Today, close to 30,000 machines are being managed by cells. It’s only a fraction of our total fleet, but it’s been a very smooth transition so far with no negative player impact. Our ultimate goal is for our systems to achieve 99.99 percent user uptime every month, meaning we would disrupt no more than 0.01 percent of engagement hours. Industry-wide, downtime cannot be completely eliminated, but our goal is to reduce any Roblox downtime to a degree that it’s nearly unnoticeable.
Future-proofing as we scale
While our early efforts are proving successful, our work on cells is far from done. As Roblox continues to scale, we will keep working to improve the efficiency and resiliency of our systems through this and other technologies. As we go, the platform will become increasingly resilient to issues, and any issues that occur should become progressively less visible and disruptive to the people on our platform.
In summary, to date, we have:
- Built a second data center and successfully achieved active/passive status.
- Created cells in our active and passive data centers and successfully migrated more than 70 percent of our back-end service traffic to these cells.

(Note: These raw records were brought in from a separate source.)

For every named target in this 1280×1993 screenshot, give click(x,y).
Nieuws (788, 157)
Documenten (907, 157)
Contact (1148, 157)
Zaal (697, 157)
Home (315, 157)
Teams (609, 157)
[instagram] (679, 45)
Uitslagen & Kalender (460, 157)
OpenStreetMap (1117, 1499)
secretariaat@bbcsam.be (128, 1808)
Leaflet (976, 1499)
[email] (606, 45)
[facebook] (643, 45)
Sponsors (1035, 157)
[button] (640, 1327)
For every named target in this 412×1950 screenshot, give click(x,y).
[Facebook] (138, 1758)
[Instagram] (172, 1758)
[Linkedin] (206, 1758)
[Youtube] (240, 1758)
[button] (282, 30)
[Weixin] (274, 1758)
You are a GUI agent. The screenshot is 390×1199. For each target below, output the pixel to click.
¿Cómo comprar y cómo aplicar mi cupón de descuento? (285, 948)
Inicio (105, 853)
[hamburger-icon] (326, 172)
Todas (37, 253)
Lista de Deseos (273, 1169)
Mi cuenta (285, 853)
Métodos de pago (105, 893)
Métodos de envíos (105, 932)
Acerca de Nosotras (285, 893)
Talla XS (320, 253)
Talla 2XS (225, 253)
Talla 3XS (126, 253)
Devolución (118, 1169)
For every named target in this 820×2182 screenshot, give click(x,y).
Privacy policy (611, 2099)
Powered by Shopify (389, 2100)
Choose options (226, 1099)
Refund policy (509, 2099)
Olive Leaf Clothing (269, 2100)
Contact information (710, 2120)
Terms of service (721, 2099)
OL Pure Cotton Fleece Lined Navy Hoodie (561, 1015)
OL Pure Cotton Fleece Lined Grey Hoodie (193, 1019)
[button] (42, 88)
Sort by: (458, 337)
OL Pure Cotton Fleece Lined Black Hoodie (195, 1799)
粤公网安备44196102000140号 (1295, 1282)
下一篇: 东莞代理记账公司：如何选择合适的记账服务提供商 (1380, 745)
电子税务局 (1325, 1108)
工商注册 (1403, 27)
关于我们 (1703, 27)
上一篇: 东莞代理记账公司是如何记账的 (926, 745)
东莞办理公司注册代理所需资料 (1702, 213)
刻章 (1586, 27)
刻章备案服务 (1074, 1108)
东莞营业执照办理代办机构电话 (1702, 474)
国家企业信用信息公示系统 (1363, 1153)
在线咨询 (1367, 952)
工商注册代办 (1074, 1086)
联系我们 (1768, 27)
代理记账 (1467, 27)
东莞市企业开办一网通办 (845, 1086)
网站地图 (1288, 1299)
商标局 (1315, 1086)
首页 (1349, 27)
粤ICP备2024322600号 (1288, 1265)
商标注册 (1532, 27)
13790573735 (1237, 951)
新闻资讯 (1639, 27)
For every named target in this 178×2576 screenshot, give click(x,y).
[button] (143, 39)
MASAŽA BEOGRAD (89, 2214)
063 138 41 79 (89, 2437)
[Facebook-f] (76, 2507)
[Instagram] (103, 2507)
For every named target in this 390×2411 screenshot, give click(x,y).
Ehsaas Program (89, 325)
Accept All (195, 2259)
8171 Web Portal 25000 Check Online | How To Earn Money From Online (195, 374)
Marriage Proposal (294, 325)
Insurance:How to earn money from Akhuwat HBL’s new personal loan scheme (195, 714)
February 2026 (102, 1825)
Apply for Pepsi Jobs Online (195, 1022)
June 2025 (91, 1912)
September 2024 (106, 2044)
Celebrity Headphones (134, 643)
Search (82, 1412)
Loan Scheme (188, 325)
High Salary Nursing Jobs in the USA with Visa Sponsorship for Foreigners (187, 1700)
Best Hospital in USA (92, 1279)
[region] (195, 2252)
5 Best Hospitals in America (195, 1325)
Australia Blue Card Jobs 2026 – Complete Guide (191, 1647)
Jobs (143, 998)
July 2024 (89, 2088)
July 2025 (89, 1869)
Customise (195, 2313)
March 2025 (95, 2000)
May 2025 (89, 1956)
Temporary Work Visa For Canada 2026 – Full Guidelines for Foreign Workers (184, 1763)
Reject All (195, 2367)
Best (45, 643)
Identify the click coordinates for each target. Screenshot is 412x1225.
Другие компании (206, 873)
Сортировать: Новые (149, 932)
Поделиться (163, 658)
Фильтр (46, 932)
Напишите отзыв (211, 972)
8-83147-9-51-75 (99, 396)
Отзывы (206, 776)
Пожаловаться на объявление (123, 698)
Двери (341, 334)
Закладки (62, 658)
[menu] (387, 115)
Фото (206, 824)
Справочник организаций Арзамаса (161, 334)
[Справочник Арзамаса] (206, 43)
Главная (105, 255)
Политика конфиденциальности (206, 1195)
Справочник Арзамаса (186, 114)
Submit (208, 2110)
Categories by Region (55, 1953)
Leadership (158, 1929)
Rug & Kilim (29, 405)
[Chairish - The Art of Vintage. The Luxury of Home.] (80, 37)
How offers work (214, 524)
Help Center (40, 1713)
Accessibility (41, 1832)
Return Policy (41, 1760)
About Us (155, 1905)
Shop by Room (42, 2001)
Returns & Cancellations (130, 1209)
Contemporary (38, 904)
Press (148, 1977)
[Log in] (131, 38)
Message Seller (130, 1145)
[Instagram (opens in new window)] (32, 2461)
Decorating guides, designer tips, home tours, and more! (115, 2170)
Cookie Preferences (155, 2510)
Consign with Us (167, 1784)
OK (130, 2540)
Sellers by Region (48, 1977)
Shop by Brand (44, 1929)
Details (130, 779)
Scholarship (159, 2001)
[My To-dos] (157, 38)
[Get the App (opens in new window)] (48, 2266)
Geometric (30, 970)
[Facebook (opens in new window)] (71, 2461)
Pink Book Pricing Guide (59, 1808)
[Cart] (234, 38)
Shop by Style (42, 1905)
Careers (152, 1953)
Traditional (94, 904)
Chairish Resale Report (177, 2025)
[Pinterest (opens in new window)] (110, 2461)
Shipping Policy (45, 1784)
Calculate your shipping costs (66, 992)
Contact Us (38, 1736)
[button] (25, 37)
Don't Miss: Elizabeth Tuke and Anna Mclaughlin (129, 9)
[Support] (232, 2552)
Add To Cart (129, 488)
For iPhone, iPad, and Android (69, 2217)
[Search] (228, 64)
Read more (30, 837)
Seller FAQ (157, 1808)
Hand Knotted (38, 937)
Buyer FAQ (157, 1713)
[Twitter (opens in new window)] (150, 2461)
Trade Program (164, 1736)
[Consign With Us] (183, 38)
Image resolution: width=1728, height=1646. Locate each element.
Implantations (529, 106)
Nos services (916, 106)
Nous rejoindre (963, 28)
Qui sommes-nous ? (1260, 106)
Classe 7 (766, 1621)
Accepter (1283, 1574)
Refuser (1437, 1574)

- Set in place the requirements and best practices we’ll need to follow to keep all cells uniform as we continue to migrate the rest of our infrastructure.
- Kicked off a continuous process of building stronger “blast walls” between cells.
As these cells become more interchangeable, there will be less crosstalk between cells. This unlocks some very interesting opportunities for us in terms of increasing automation around monitoring, troubleshooting, and even shifting workloads automatically.
In September we also started running active/active experiments across our data centers. This is another mechanism we’re testing to improve reliability and minimize failover times. These experiments helped identify a number of system design patterns, largely around data access, that we need to rework as we push toward becoming fully active-active. Overall, the experiment was successful enough to leave it running for the traffic from a limited number of our users.
We’re excited to keep driving this work forward to bring greater efficiency and resiliency to the platform. This work on cells and active-active infrastructure, along with our other efforts, will make it possible for us to grow into a reliable, high performing utility for millions of people and to continue to scale as we work to connect a billion people in real time.